Zendesk customer data is stored in so-called shards, which are basically separate MySQL databases. One of these shards crashed hard yesterday, Thursday at 10:42am PT (19:42 CET). We switched to the hot backup immediately and the site began serving data five minutes later. At 11:10am site performance reached normal levels. Fifteen minutes later, a configuration change made under heavy load, caused the second database to unexpectedly shutdown. The database restarted immediately. However, the affected sites recovered in read only mode and remained up but not writable until 11:44am PT, when the database went back to normal.
So, despite having hot back ups and procedures in place, most customers experienced a full hour of interruptions yesterday.
Immediately after the crash, we initiated root cause analysis and involved our external MySQL support providers. This morning, we identified the root cause of the crash, which turned out to be a rare data corruption bug in the database version we’re running.
Unfortunately, the same shard crashed again this morning at 5:08am PT (14:08 CET) before we could implement the identified patches. This time the hot backup took over without issues.
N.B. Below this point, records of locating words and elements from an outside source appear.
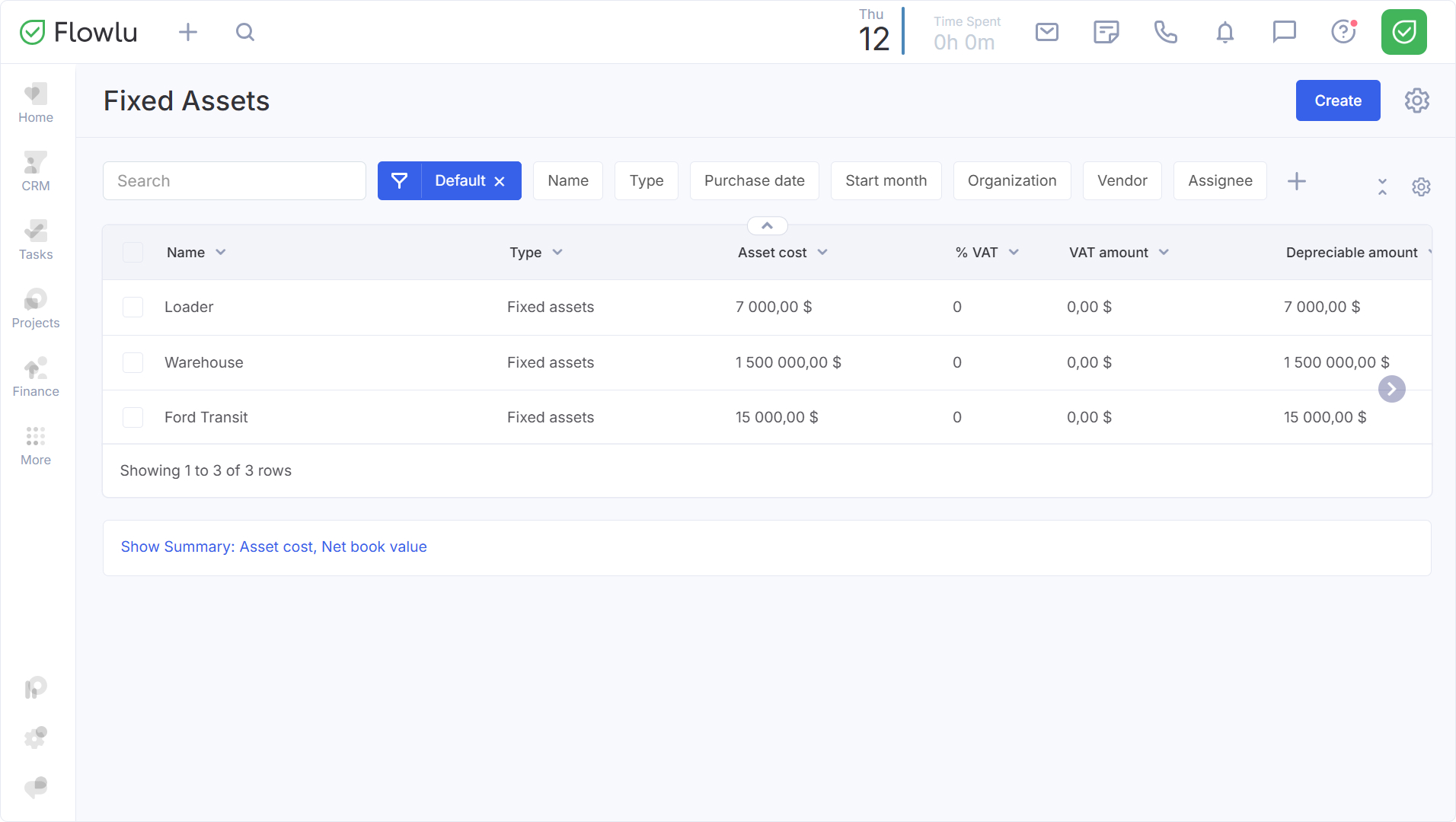Check the Ford Transit row checkbox
This screenshot has height=822, width=1456.
tap(133, 417)
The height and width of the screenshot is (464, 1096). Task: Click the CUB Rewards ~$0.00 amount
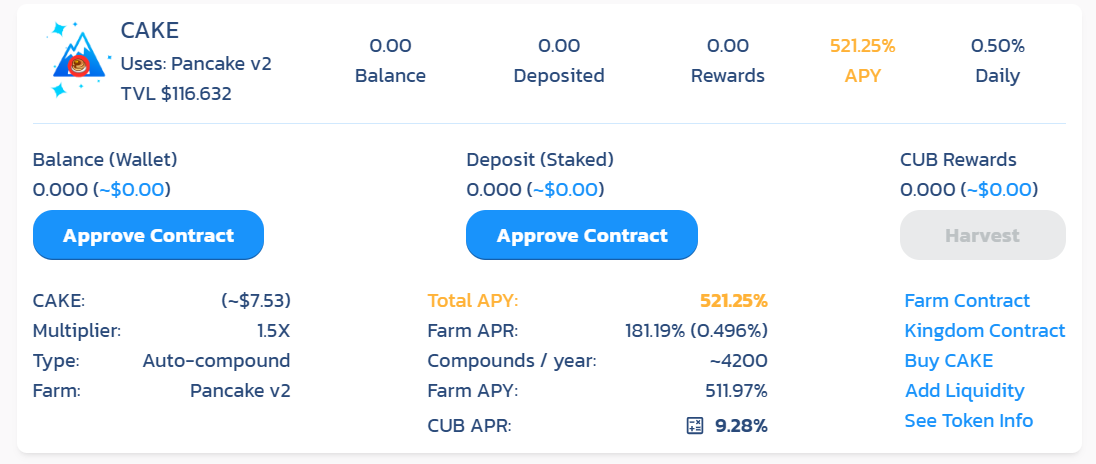click(x=1000, y=190)
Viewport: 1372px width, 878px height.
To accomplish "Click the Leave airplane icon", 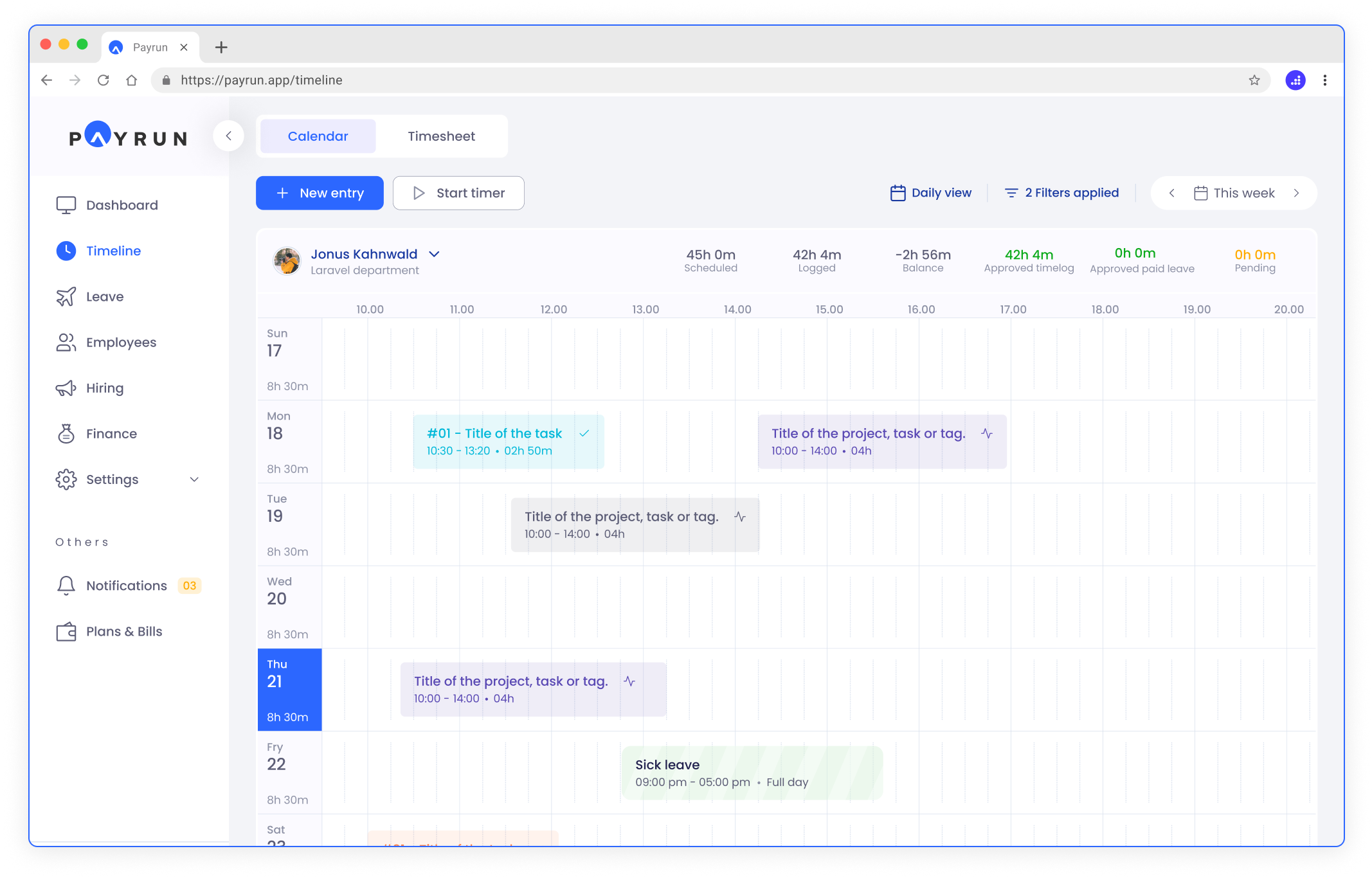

However, since the incident happened early morning local time, there was a delay on our initial response and most customers experienced service interruptions for up to 25 minutes.
Tonight, we will be having a 10 minute maintenance window at 7pm PT (Saturday 4:00 CET) to upgrade our database software.
Patching the software and getting rid of the MySQL related bug is the first step. We will also make sure that all stable patches are implemented prior to having incidents occur, rather than after the fact.
The next step is to improve our hot swap database capabilities; for this we are doubling our database capacity and adding more hardware in the first week of June.
Finally, we will improve our internal notification and escalation procedures to be more swift when incidents happen, even in the wee hours of the morning.
On behalf of the Zendesk Ops team and all of Zendesk, I want to apologize to our customers for the interruption. Twice in 24 hours is just unacceptable and we will do whatever it takes to ensure that that doesn’t happen again. We’ve experienced 100% uptime in the last two months, and during the last 12 months we’ve only seen one month drop below 99.9% uptime. But we realize that all of that doesn’t matter when something like this happens.
We are disappointed and we will work harder to do better. Your trust is what matters to us.